PROBLEM:
Entries follow. Return each line that contains the word "Identify".

RECORDS FOR THE TASK:
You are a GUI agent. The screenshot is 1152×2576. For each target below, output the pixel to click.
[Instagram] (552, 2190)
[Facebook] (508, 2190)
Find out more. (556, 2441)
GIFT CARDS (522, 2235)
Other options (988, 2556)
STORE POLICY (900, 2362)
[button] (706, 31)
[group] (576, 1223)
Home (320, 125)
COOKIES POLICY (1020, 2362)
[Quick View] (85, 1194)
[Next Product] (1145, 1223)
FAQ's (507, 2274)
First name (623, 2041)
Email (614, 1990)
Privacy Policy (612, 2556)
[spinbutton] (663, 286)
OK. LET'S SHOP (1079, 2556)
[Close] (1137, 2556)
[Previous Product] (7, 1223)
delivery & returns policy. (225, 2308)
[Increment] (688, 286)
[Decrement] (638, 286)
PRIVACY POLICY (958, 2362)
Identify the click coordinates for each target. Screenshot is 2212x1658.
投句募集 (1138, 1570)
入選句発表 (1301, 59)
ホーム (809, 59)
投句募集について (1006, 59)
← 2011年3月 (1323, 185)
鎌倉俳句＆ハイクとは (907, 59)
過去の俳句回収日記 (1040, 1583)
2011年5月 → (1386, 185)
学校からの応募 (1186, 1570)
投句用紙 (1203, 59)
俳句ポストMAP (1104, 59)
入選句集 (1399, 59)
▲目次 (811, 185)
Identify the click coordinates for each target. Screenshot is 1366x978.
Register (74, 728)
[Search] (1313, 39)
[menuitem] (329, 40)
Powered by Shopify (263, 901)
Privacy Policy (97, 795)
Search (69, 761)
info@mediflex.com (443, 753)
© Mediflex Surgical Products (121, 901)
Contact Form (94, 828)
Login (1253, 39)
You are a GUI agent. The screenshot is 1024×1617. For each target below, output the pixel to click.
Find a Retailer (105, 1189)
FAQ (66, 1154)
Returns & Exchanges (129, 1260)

SOLUTION:
Identify the click coordinates for each target. Screenshot is 2212x1658.
Identify the click coordinates for each target. Screenshot is 1366x978.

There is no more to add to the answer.